What next for the Conservatives?
After a sobering defeat, the Conservatives must find their soul again. How? By Thatcher’s advice: being for things, not just against them.
After a sobering and historic defeat, the Conservatives must find their soul again. How? By Thatcher’s advice: being for things, not just against them, writes Eliot Wilson
The duty of an opposition is to oppose, as Lord Derby declared. Those of us old enough to remember 1997, however, also know that, when a party is turned out by a landslide after many years in office, voters have little interest in what it has to say. Conservatives will absorb that lesson quickly over the coming weeks.
As the Labour Party sets about the business of government, the opposition cannot be idle. There will always be the constituent parts of a centre-right coalition in the British electorate. Equally, though battered and demoralised, the Conservative Party is resilient: it is at least 190 years old, but one could trace its roots back to 1679. So how does it begin a conversation with those voters, earn their trust anew and articulate a vision they will endorse?
There is emphatically no future in an isolated, miserablist approach which puts an arm around the electorate’s shoulders and agrees that the country has gone to the dogs and that the world is full of enemies. Margaret Thatcher may have been stern and demanding, but from the beginning of her leadership in 1975 she understood instinctively that voters needed a vision of what Britain could be like, a future they could hope for and believe in.
“You don’t win by just being against things, you only win by being for things,” she announced. History proved her abundantly right.
People want a government that works, a public sector that delivers services effectively and efficiently, and a political system that is transparent and responsive. Labour has promised much in this regard and has much to prove. But these are basic responsibilities and they are only sustainable if they are underpinned by a coherent philosophy.
The guiding stars of a Conservative vision must be freedom and opportunity. These are intertwined: the government ought to give people as much liberty of thought, speech and action as possible, to use their talents and character to make the most of the opportunities available. That means letting them live their lives as they wish, responsible for spending their own money for themselves, their families and their communities.
We flourish in a free market and an economy characterised by free enterprise. We know this is true: the blossoming of global capitalism has slashed absolute poverty and child mortality, while life expectancy and literacy have soared. Capitalism really is a superpower, with competition and profit driving innovation, efficiency and prosperity. And it works best in a global ecosystem of free trade.
This does not mean a survival-of-the-fittest, laissez-faire Ayn Rand theme park. Education, healthcare free at the point of delivery and a welfare system to sustain those who need help are deep-rooted in British politics and it is the prosperity of free enterprise that pays for them. You don’t tax a loss, you only tax a profit, and the greater the profits, the broader the tax base. Every one of us depends on the profits of British enterprise.

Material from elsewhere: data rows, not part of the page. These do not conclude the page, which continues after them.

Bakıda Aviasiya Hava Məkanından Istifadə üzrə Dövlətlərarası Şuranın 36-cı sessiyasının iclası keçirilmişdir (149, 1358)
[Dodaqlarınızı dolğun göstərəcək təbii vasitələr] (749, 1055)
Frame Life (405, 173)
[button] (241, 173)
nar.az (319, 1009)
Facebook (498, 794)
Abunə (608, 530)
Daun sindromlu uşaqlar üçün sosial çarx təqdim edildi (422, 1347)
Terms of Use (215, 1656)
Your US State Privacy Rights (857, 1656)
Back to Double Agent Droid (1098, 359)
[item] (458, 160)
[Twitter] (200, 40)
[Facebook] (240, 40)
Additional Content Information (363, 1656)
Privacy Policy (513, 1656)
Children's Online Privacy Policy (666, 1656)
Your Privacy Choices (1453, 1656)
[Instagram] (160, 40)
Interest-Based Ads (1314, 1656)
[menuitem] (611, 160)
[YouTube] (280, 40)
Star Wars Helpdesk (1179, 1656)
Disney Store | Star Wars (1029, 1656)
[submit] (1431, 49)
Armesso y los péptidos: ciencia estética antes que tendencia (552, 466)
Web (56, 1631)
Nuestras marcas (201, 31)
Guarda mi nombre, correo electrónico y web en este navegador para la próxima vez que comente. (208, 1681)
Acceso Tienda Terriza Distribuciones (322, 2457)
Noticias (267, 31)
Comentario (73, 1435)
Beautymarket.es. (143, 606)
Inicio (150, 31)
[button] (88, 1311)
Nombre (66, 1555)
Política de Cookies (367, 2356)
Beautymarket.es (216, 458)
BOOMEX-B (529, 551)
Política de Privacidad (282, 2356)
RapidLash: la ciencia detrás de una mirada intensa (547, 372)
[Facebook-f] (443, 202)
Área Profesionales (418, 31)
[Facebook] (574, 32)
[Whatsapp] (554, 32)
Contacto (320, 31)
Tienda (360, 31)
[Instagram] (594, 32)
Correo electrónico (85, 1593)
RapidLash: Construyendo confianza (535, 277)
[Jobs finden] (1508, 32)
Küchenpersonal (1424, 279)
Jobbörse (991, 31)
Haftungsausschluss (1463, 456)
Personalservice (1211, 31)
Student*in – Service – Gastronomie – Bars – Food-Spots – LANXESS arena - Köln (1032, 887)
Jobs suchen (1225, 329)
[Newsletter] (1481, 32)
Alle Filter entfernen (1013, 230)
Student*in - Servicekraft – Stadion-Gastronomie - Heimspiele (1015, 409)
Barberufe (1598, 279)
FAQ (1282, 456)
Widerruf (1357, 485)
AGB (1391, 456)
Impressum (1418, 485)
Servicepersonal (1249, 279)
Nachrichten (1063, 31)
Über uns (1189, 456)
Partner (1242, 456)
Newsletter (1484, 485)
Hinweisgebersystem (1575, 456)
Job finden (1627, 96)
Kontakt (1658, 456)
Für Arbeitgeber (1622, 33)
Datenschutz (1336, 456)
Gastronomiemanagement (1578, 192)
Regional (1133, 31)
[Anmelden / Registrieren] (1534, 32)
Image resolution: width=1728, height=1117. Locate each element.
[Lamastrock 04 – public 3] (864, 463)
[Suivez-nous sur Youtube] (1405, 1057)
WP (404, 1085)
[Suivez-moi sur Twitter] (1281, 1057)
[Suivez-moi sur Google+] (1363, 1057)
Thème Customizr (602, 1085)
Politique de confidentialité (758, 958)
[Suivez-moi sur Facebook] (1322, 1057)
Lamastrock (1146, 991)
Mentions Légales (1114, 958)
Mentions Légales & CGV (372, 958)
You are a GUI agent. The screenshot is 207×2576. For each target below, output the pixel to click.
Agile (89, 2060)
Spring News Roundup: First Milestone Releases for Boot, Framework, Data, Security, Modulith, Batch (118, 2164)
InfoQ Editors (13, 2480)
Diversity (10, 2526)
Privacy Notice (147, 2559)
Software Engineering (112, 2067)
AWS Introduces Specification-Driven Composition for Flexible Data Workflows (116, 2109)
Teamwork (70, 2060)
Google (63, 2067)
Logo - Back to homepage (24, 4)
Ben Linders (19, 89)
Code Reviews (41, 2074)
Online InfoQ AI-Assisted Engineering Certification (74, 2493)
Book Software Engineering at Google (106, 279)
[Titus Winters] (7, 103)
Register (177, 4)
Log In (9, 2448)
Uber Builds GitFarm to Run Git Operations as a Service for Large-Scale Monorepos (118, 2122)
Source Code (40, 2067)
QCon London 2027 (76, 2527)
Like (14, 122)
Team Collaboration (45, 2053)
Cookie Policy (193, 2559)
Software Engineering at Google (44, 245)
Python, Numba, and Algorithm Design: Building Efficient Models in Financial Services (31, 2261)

The nation state exists as a defined territory over which its government’s writ runs. We should never seek to be an island fortress but we should control our borders effectively, with an immigration system which reflects the needs of society and the labour market as well as our moral obligation to genuine refugees. That system must be fair but it must be swift so that those who make their homes here can do so and others leave at the end of their stay. There is nothing uncaring in welcoming those who come to contribute and holding out a hand to those who need it. Making realistic, informed, prompt decisions is simply compassionate.
It is hard to argue that the past 20 years have shown the need for more government. The state is usually the most inefficient way of achieving anything, but there are some things only the government can do. Conservatism needs to offer efficient, well-run levers of state to create a safe, prosperous society at ease with itself, in which citizens live and work freely and successfully. We need not a revolution but a revivification of fundamental liberties within the long-evolved traditions of our old country.
Conservatives should govern to liberate and enable. It should respond to the British people when they echo Churchill and say: give us the tools, and we will finish the job.